Amazonas, Maior Rio do Mundo foi roubado do diretor original, Silvino Santos, logo após sua realização, em 1918. Pouco mais de uma década depois, havia desaparecido completamente. O filme ressurgiu no início deste ano em um arquivo tcheco e foi identificado por especialistas na Itália e no Brasil.
“É basicamente um milagre”, disse Sávio Stoco, o especialista brasileiro em Santos que confirmou a descoberta. “Não tínhamos a menor esperança de que esse trabalho um dia fosse encontrado.”
Diretor de fotografia português que passou grande parte da vida na Amazônia, Santos foi um dos principais cineastas de não-ficção do cinema brasileiro do início do século XX. Ele é mais lembrado por seu documentário No Paiz das Amazonas, de 1922, que os especialistas leem como uma tentativa de remake de sua produção perdida.
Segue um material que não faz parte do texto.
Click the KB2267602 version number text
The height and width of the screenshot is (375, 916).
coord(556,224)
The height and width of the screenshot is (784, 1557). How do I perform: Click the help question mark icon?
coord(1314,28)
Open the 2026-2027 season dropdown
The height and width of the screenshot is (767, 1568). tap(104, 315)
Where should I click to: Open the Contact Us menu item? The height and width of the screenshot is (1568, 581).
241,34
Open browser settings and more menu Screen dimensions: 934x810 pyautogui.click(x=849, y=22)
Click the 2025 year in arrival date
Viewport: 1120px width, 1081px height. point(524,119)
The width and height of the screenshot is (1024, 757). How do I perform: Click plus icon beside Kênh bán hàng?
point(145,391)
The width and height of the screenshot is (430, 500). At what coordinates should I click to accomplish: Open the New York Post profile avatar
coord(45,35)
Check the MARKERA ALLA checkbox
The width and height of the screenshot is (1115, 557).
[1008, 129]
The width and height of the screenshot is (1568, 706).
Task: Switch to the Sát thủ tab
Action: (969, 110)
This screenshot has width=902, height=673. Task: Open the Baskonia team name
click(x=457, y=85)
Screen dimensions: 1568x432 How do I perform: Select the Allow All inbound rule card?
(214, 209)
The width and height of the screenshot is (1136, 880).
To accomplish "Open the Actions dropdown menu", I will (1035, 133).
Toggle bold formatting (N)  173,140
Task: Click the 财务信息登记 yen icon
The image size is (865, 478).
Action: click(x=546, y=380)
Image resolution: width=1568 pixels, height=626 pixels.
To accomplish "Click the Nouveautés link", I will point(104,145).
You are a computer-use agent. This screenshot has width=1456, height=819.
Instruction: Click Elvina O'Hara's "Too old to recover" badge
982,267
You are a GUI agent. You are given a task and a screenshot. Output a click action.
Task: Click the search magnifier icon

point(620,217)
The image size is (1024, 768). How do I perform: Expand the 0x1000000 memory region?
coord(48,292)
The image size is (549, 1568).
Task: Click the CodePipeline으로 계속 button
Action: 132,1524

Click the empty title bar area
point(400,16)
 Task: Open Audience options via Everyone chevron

O filme de 1918 é considerado uma joia rara da cinematografia brasileira por sua duração, temática e qualidade de composição. Apresentando imagens fascinantes das diversas paisagens e habitantes da floresta amazônica – incluindo algumas das primeiras imagens em movimento conhecidas do povo indígena Witoto – o longa-metragem “mistura diferentes dimensões do gênero documentário em uma narrativa muito agradável para o espectador”, explica Stoco, professor de artes visuais da Universidade Federal do Pará, em Belém.
Santos leva seu público a uma viagem extremamente detalhada pela Amazônia, alternando close-ups de jacarés, onças e flora tropical com imagens de rituais indígenas e sequências mais longas mostrando as indústrias extrativas da região: borracha, castanha-do-pará, madeira, pesca, até mesmo as penas de garça que eram um elemento básico da moda feminina da época.O documentário perdido ganhou status mítico no Brasil com a história de seu desaparecimento, registrada por Santos em um livro de memórias inédito escrito pouco antes de sua morte, em 1969.
Rodado ao longo de três anos na Amazônia peruana e brasileira, o filme desapareceu antes de poder ser exibido no Brasil e levou à falência sua produtora sediada em Manaus. O negativo foi roubado por um sócio de Santos, Propércio de Mello Saraiva, que negociava a venda internacional do documentário.
Em vez disso, Saraiva embolsou a impressão, alegou ser o diretor e assinou de forma fraudulenta um acordo com a Gaumont para distribuir o filme na Inglaterra, onde foi renomeado como Maravilhas da Amazônia. O documentário circulou com grande aclamação na Europa durante alguns anos, mas em 1931 todos os seus vestígios tinham desaparecido.
“Ainda está na órbita dos planetas”, escreveu Santos em suas memórias.
No entanto, uma cópia negativa de uma impressão mais antiga e agora desintegrada em nitrato do filme sobreviveu no arquivo Národní filmový, em Praga, onde foi catalogado erroneamente como uma produção norte-americana por volta de 1925. Duvidando de sua rotulagem, um curador enviou uma cópia antes deste ano. ano para Jay Weissberg, especialista em cinema mudo.
Stoco então confirmou o palpite de Weissberg de que as filmagens da Amazon eram “o Santo Graal dos documentários [silenciosos] brasileiros”.
Outras exibições estão planejadas ainda este ano na República Tcheca e no Brasil, embora a exibição do documentário hoje levante questões sobre o olhar colonialista de Santos.
“É claro que é um filme marcado pela perspectiva da época e pelos seus financiadores, que eram membros da elite comercial de Manaus”, diz Stoco.
Além do seu foco descarado na divulgação do potencial económico da floresta, o filme exotiza os povos indígenas sem reconhecer os horrores que enfrentaram.
O boom da borracha do início do século XX escravizou e exterminou comunidades indígenas, incluindo os Witoto, que foram forçados a sair do isolamento na sua Colômbia natal, com algumas comunidades a fugir para o Peru e o Brasil. No início de sua carreira, Santos foi financiado por um famoso barão da borracha peruano.
“[Ele] não podia falar sobre as atrocidades que estavam acontecendo”, diz Stoco, argumentando que o filme continua importante precisamente por sua perspectiva da Amazônia como “uma região a ser explorada” – uma visão que continua a impulsionar a devastação. da floresta tropical e de suas populações nativas hoje.